(Supplied material Opens)
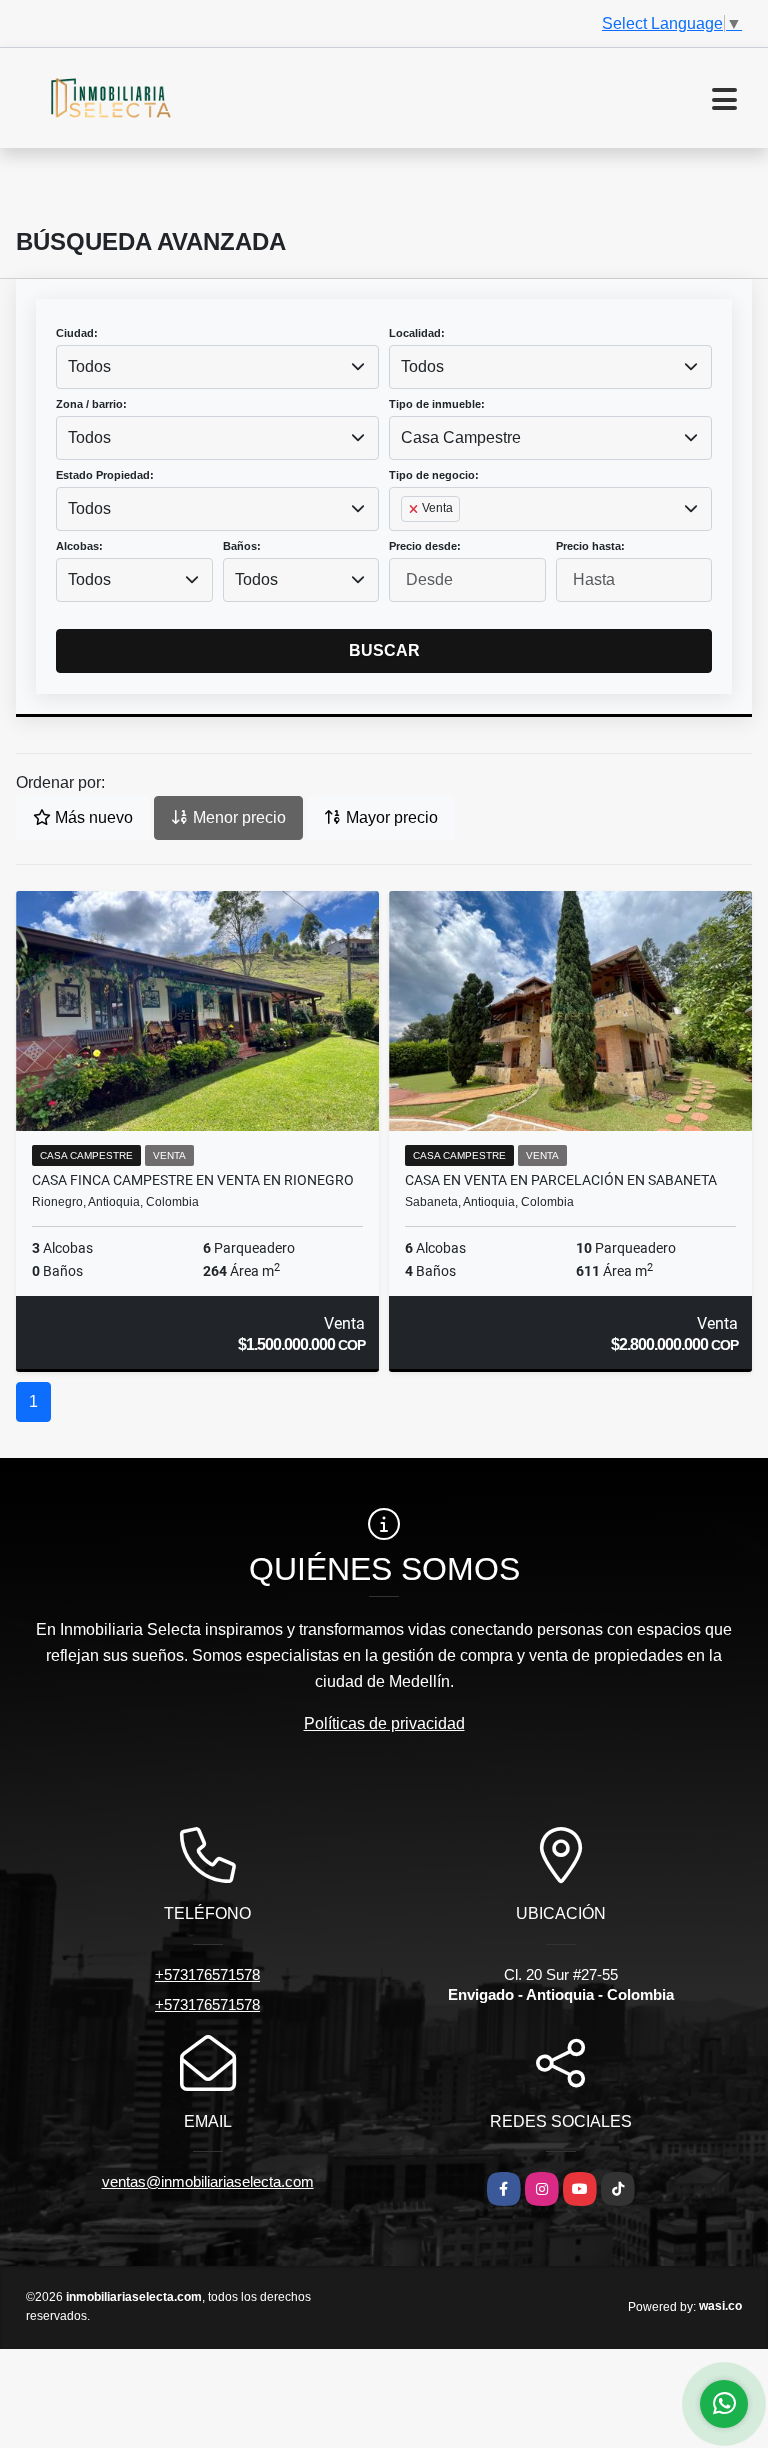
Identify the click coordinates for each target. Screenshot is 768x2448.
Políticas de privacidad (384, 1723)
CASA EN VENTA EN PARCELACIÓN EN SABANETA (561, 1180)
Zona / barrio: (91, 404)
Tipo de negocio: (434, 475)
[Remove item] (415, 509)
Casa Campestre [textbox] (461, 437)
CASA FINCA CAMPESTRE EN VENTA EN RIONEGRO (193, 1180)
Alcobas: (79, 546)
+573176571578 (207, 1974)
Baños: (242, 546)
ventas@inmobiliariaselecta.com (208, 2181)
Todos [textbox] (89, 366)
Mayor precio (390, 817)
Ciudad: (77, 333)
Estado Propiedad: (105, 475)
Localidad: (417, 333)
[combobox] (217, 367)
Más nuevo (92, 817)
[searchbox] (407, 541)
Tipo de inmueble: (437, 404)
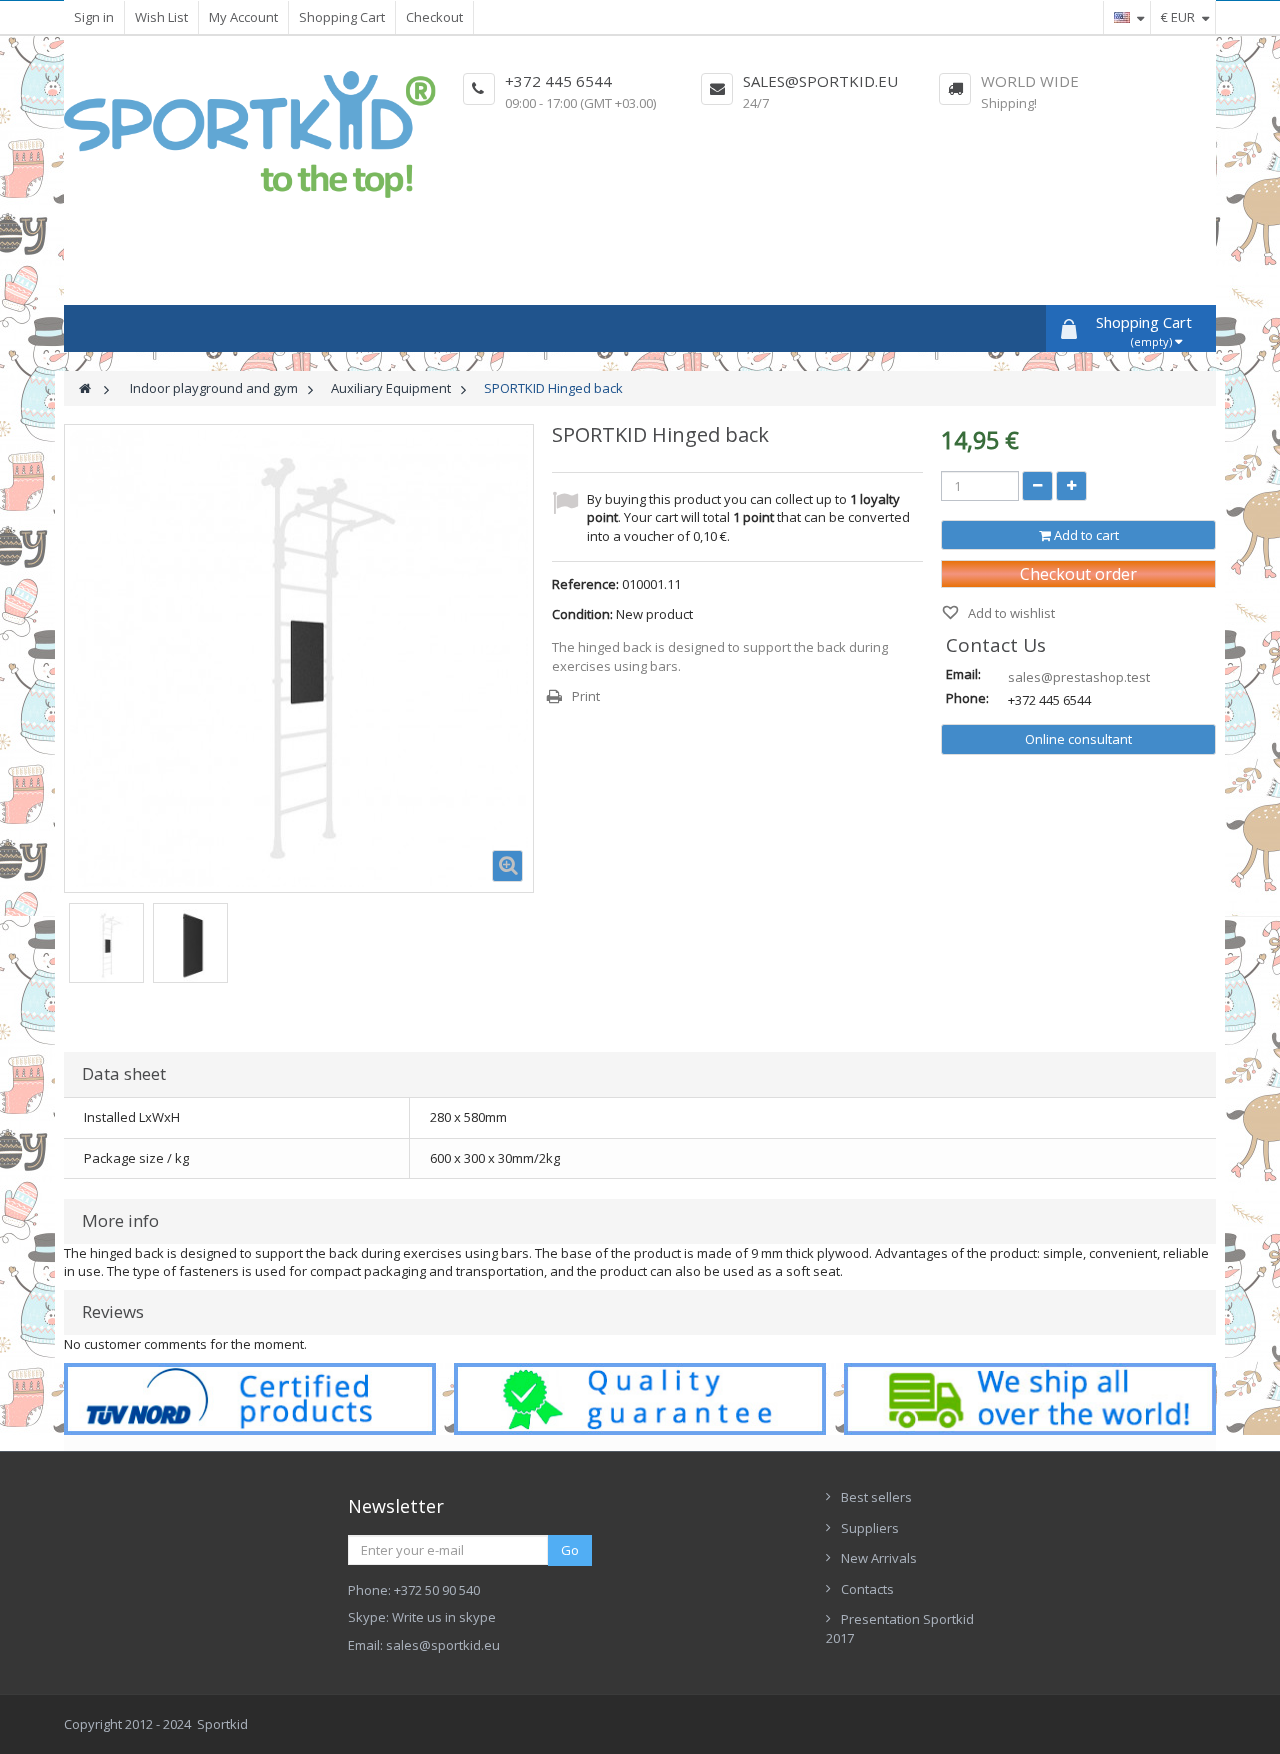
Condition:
(Supplied material Closes)
(Supplied material Opens)
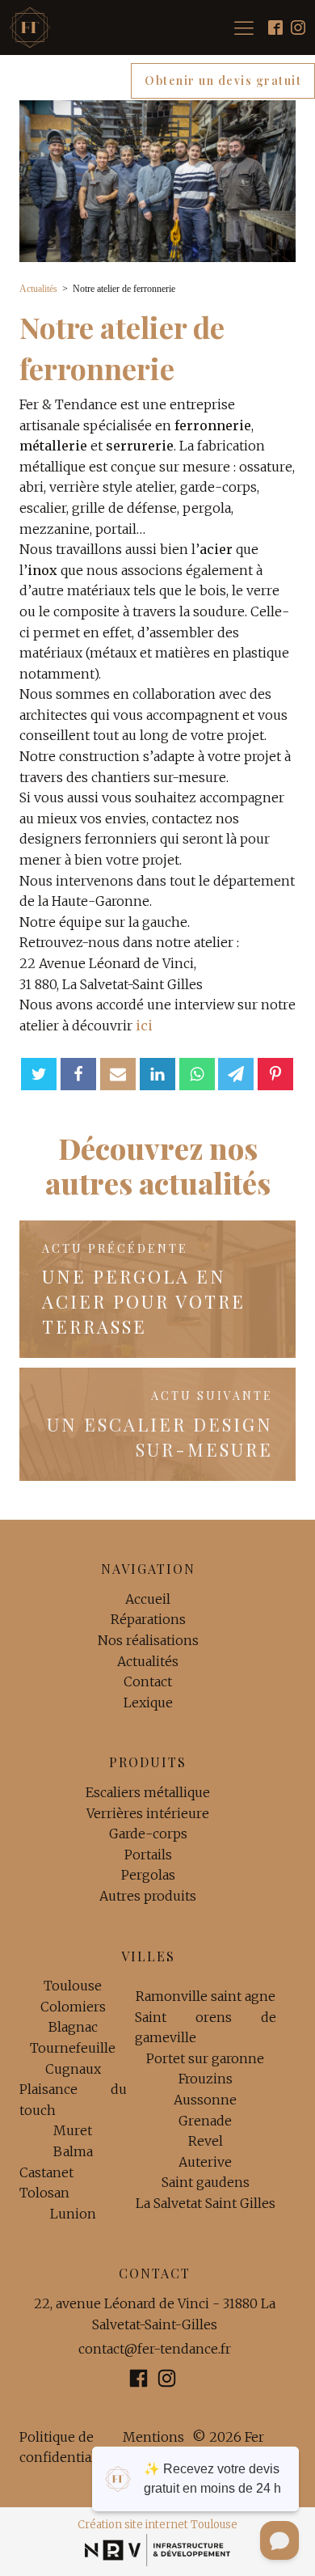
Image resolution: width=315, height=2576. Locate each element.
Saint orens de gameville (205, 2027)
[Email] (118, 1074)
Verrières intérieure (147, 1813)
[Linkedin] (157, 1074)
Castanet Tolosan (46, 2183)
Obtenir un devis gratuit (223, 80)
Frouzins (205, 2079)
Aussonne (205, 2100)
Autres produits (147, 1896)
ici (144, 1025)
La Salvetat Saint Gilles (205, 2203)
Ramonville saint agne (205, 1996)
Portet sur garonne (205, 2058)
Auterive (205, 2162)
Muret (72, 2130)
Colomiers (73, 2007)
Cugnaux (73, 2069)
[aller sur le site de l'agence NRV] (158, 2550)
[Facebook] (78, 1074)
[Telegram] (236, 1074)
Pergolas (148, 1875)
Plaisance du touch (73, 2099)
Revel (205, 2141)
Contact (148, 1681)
(Supplied material Closes)
**What to produce**:
Give again exactly, and only, the lines above starting at the one with "Muret (72, 2130)" and ending at the one with "Contact (148, 1681)".

**Written answer**:
Muret (72, 2130)
Colomiers (73, 2007)
Cugnaux (73, 2069)
[aller sur le site de l'agence NRV] (158, 2550)
[Facebook] (78, 1074)
[Telegram] (236, 1074)
Pergolas (148, 1875)
Plaisance du touch (73, 2099)
Revel (205, 2141)
Contact (148, 1681)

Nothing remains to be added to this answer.